Can you rewrite all of the data below, putting "Опросы" in place of "Тесты" and changing nothing else? Leave the pictures out of your answer.

▶ _SOURCE RECORDS_:
○ ○ ○ ○

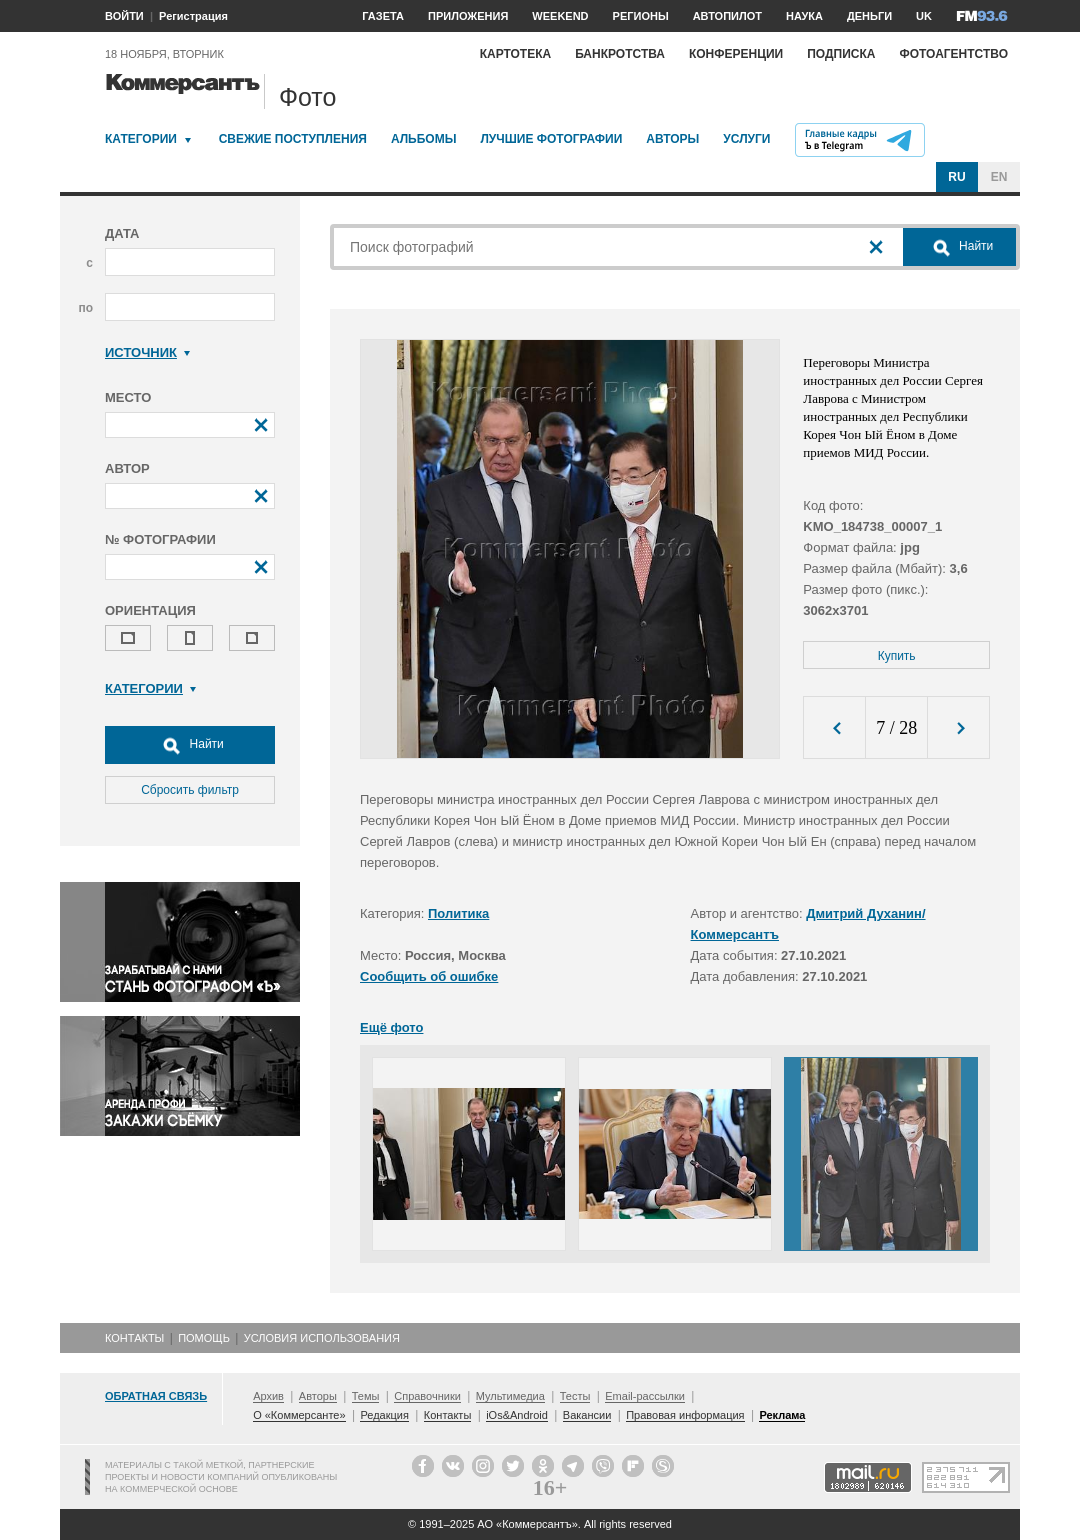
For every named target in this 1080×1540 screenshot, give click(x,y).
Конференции (736, 54)
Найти (190, 745)
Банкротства (620, 54)
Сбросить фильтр (190, 790)
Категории (141, 139)
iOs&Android (517, 1415)
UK (924, 16)
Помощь (204, 1338)
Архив (268, 1396)
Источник (147, 352)
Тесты (575, 1396)
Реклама (782, 1415)
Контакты (134, 1338)
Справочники (427, 1396)
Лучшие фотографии (551, 139)
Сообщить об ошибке (429, 976)
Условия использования (322, 1338)
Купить (897, 656)
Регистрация (193, 16)
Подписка (841, 54)
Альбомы (424, 139)
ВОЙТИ (124, 16)
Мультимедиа (510, 1396)
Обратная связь (156, 1396)
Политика (458, 913)
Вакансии (587, 1415)
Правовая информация (685, 1415)
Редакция (384, 1415)
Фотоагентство (953, 54)
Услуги (746, 139)
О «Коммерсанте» (299, 1415)
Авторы (672, 139)
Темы (366, 1396)
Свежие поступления (293, 139)
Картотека (516, 54)
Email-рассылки (645, 1396)
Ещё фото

○ ○ ○ ○

▶ _EXERCISE SOLUTION_:
For every named target in this 1080×1540 screenshot, give click(x,y).
Конференции (736, 54)
Найти (190, 745)
Банкротства (620, 54)
Сбросить фильтр (190, 790)
Категории (141, 139)
iOs&Android (517, 1415)
UK (924, 16)
Помощь (204, 1338)
Архив (268, 1396)
Источник (147, 352)
Опросы (575, 1396)
Реклама (782, 1415)
Контакты (134, 1338)
Справочники (427, 1396)
Лучшие фотографии (551, 139)
Сообщить об ошибке (429, 976)
Условия использования (322, 1338)
Купить (897, 656)
Регистрация (193, 16)
Подписка (841, 54)
Альбомы (424, 139)
ВОЙТИ (124, 16)
Мультимедиа (510, 1396)
Обратная связь (156, 1396)
Политика (458, 913)
Вакансии (587, 1415)
Правовая информация (685, 1415)
Редакция (384, 1415)
Фотоагентство (953, 54)
Услуги (746, 139)
О «Коммерсанте» (299, 1415)
Авторы (672, 139)
Темы (366, 1396)
Свежие поступления (293, 139)
Картотека (516, 54)
Email-рассылки (645, 1396)
Ещё фото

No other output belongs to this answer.